Maybe they do. Maybe that’s what normal looks like.
I find Luna exactly where she said she’d be: the campus coffee shop, tucked into a corner booth with her laptop open and textbooks spread around her like a fortress. She’s wearing an oversized State sweatshirt, her dark hair pulled up in a messy bun, and she’s got that focused expression she gets when she’s deep in study mode, brow furrowed, bottom lip caught between her teeth.
She’s beautiful in a fresh-faced, nineteen-year-old way. Dark hair like our mother’s, but her features are all her father’s —delicate bone structure, wide-set eyes, the pretty that photographs well. We don’t look alike, not really. Half-sistersfrom Mom’s two marriages, seventeen years apart. Different fathers, different bloodlines.
That difference saved her life.
Mom never made it past forty-nine, dying when Luna was two and I was nineteen. Car accident. Quick and brutal and completely devastatingly normal.
No angels. No sins. No supernatural bullshit.
Just bad luck and a drunk driver and grief that carves you hollow.
I raised Luna after that. Dropped out of college, got a job, figured out how to be a parent when I was barely more than a kid myself. Gramms helped financially, at least, but the day-to-day stuff was all me. Diapers and tantrums and homework and the slow, terrifying realization that I was responsible for keeping another human being alive.
And I did it. Kept her fed, kept her safe, kept her in school and out of trouble. Put her through seventeen years of normal childhood while I was learning to eat sins and break contracts and survive in a world she didn’t even know existed.
Worth it. Every sleepless night, every missed opportunity, every sacrifice, worth it to see her here, safe and whole, studying whatever the hell she wants just because she loves it.

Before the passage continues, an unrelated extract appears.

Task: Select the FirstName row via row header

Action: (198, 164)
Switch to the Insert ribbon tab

I just have to make sure the world doesn’t find out about her first.
“Raven!” Luna looks up, her face breaking into a smile that makes my chest tight. She waves me over, already closing her laptop. “You came! You said you couldn’t.”

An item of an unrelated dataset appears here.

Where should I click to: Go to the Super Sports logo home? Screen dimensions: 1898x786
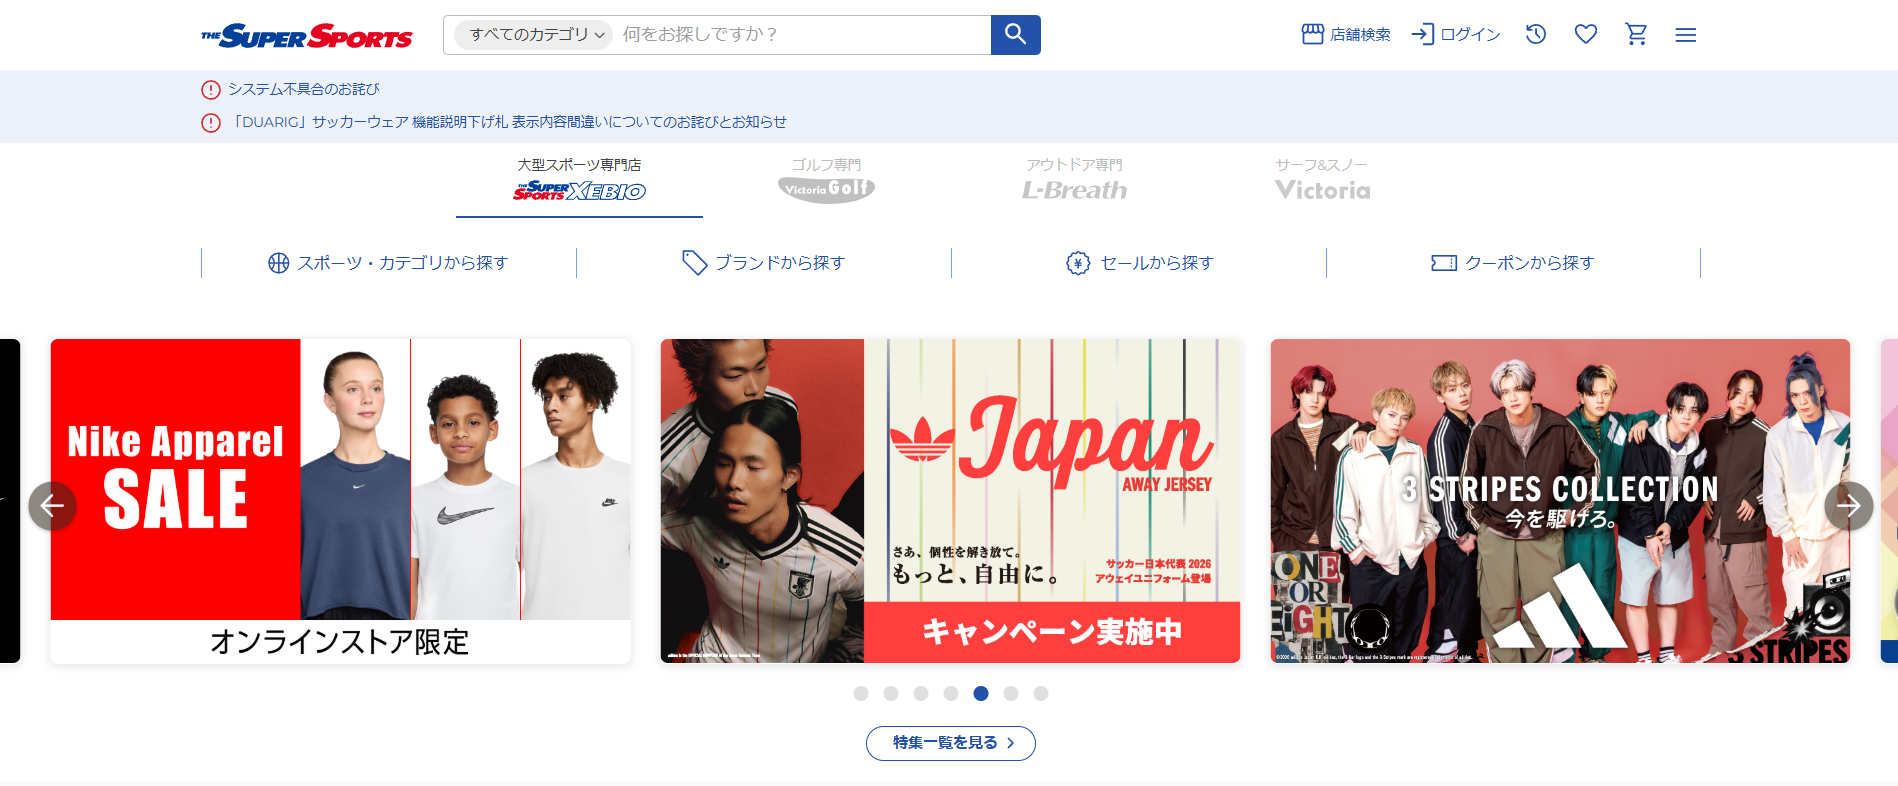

“Changed my mind.” I slide into the booth across from her, setting my coffee down. The shop is loud, with espresso machines hissing, music playing overhead, the constant chatter of students, but our corner feels oddly private. “How’s the studying going?”

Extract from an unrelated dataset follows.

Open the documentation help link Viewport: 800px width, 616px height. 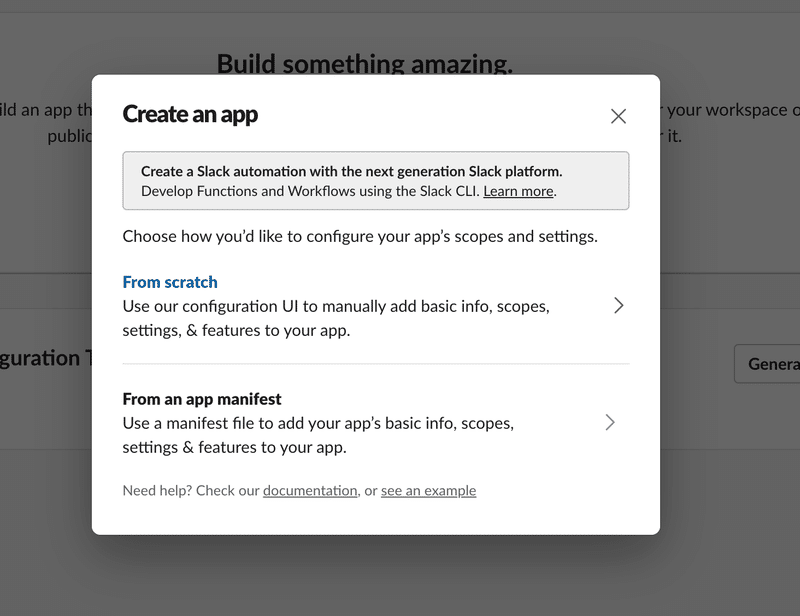[x=310, y=490]
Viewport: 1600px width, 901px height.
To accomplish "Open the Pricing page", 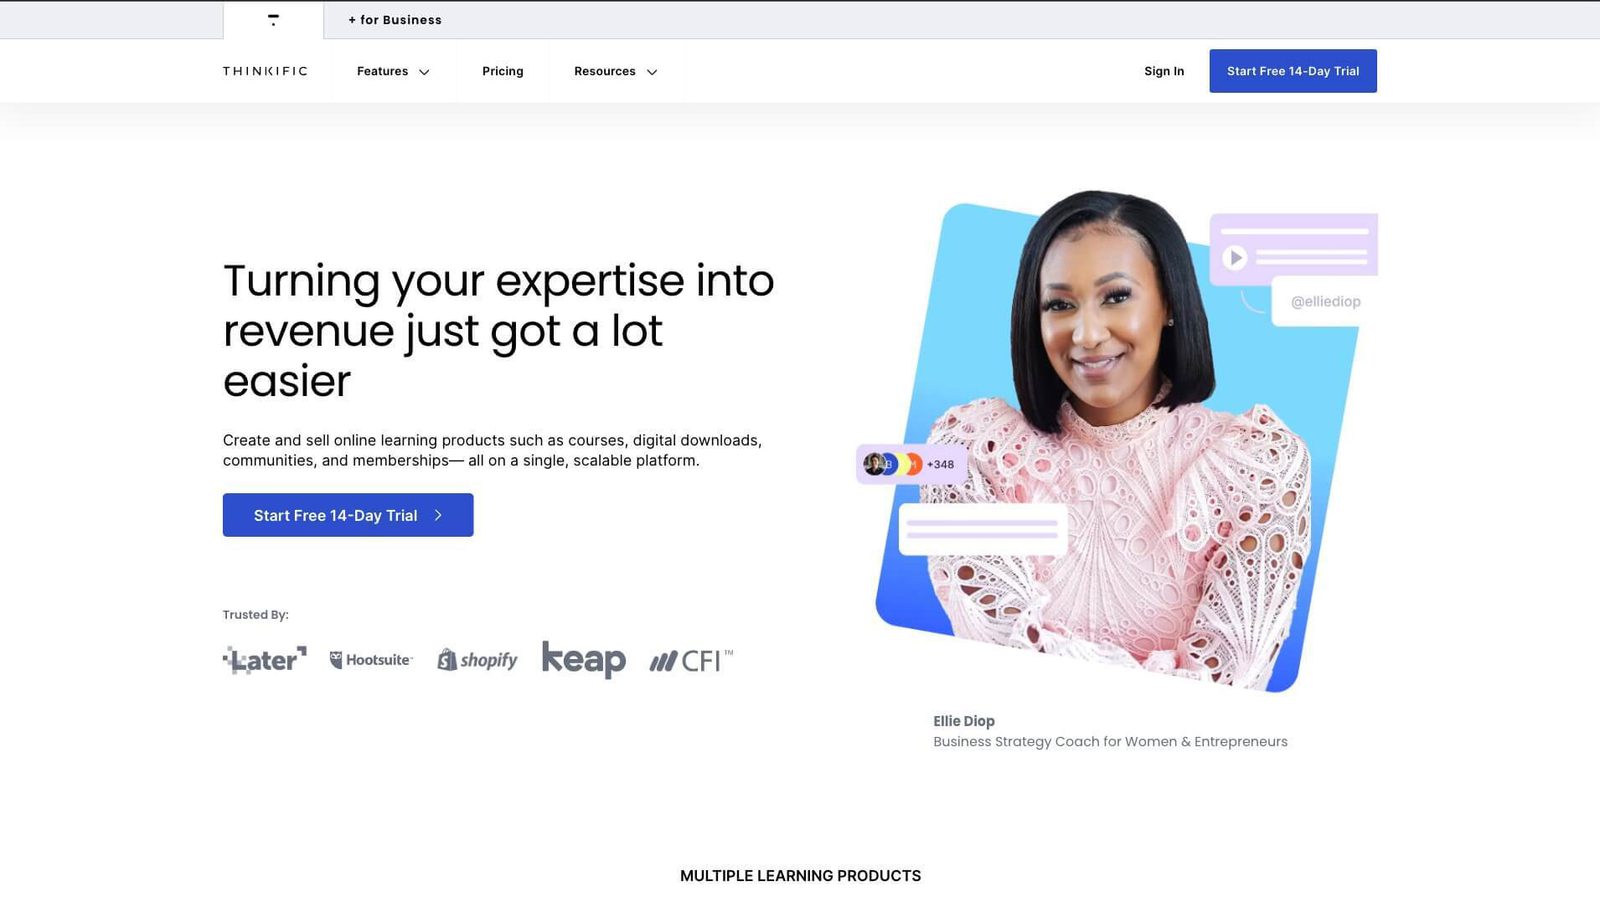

“Ugh.” She makes a face, gestures at the textbooks. “Organic chemistry is killing me. I swear, every time I think I understand electron configurations, my brain just nopes out.”
“You’ll get it. You always do.”
“You have more faith in me than I do.” She takes a sip of her coffee, something with whipped cream and caramel drizzle that’s more dessert than beverage, and studies me. “You look tired.”
“Work’s been busy.”
“You always say that.” Her tone is gentle, concerned. “Are you taking care of yourself? Eating actual meals? Sleeping?”
The irony of my nineteen-year-old sister asking if I’m taking care of myself isn’t lost on me. But that’s always been our dynamic. I raised her, but she worries about me with the fierce protectiveness of someone who knows what it’s like to lose a parent.
“I’m fine,” I lie. “Promise.”
She doesn’t look convinced, but she lets it go. That’s Luna. She’ll push, but only so far. She respects boundaries, even when she shouldn’t.
“So,” she says, leaning forward with a grin which makes her look younger. “I wanted to tell you about this guy in my bio lab.”
“The one from your text?”
“Yes!” Her eyes light up, and she launches into the story. His name is Ethan, and he’s pre-med, and he’s funny and smart and apparently helped her understand cellular respiration last week.
I listen, watching her face as she talks. The way her hands move when she’s excited, the way she laughs at herself when she realizes she’s rambling. She’s so alive, so present, so beautifully, achingly normal.
This is what I’m protecting.
Not just her life, but this, the ability to get excited about boys in bio lab, to stress about organic chemistry, to exist in a worldwhere the biggest dangers are bad grades and awkward first dates.
“...and then he asked if I wanted to study together sometime, and I said yes, but now I’m freaking out because what if he meant it as a date and I’m supposed to dress up or something?” Luna pauses, looking at me expectantly. “What do you think?”
I blink, realizing I missed part of the story. “What do I think about what?”
“Were you even listening?” But she’s smiling, not annoyed.